In the material below, print every line exactly and omit the pictures.

============================================================

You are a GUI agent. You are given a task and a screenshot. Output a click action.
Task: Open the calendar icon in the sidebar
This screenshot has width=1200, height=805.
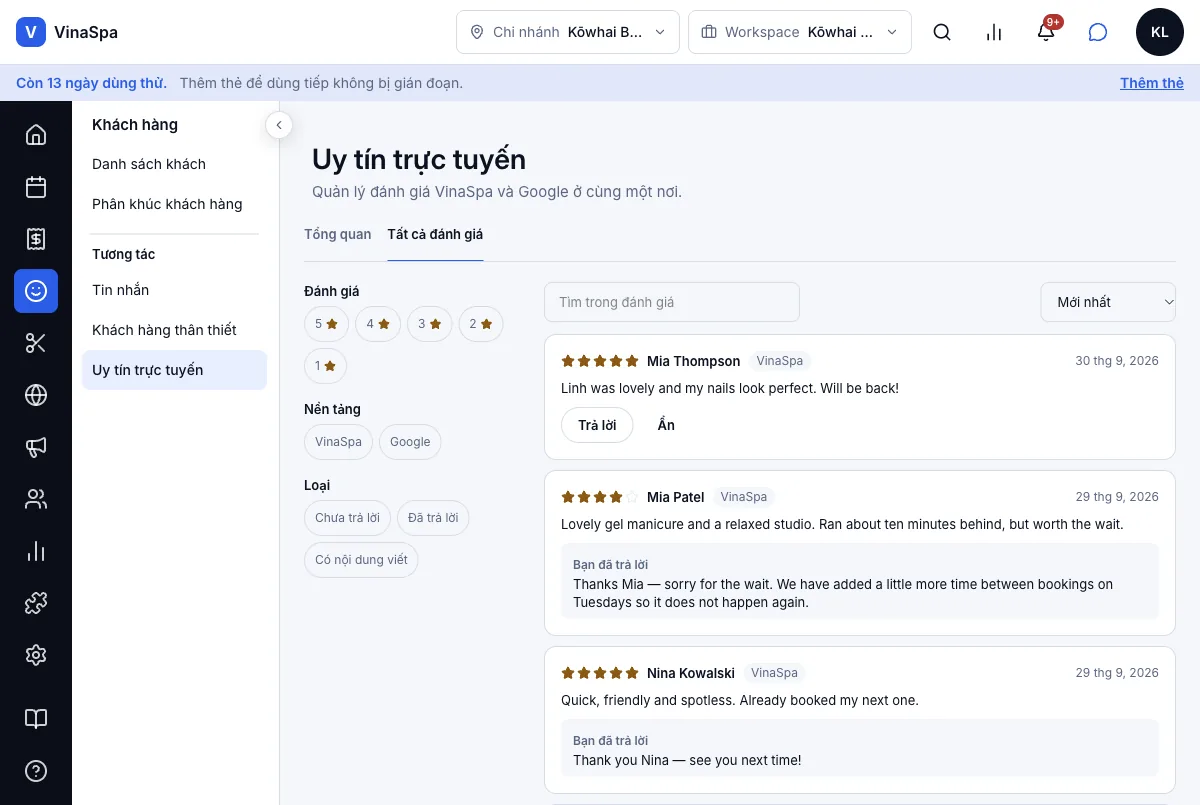36,187
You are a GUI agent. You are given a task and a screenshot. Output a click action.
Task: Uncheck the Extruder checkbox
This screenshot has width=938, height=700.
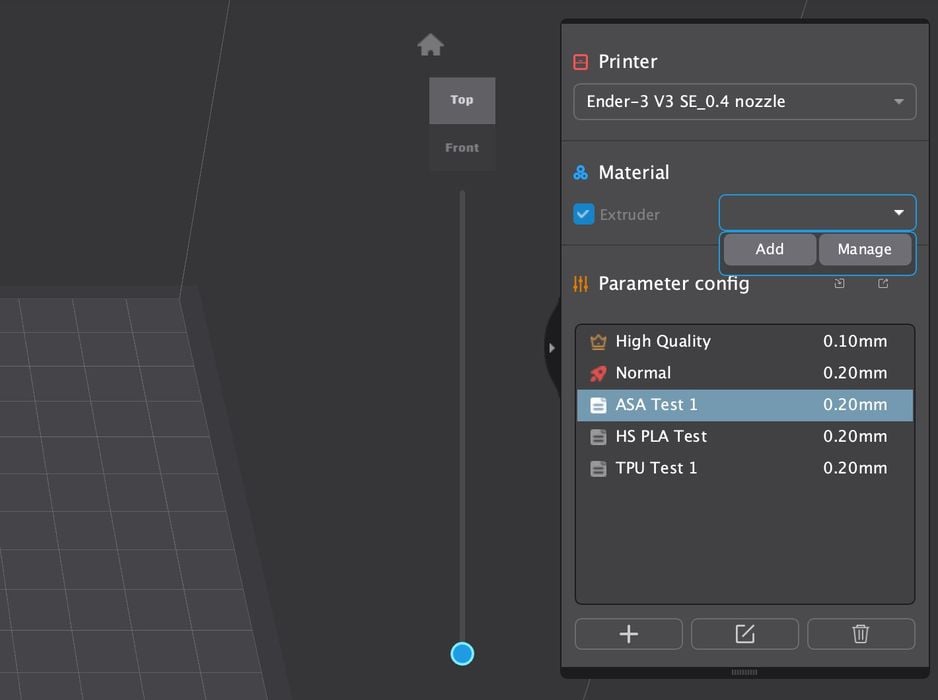pos(583,214)
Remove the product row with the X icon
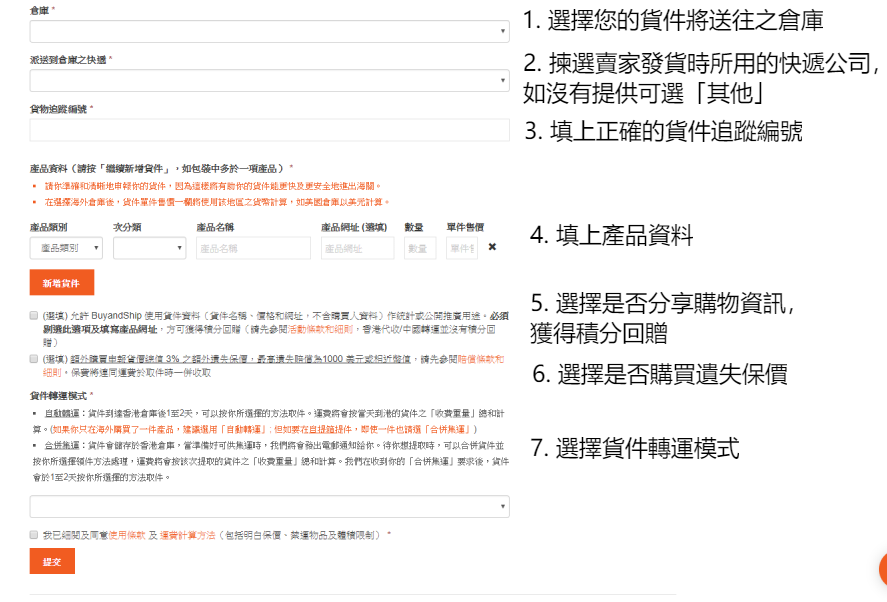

============================================================

— Answer —
You are a GUI agent. You are given a task and a screenshot. Output a click action.
Task: Open the calendar icon in the sidebar
This screenshot has width=1200, height=805.
36,187
You are a GUI agent. You are given a task and a screenshot. Output a click action.
Task: Uncheck the Extruder checkbox
This screenshot has width=938, height=700.
pos(583,214)
Remove the product row with the X icon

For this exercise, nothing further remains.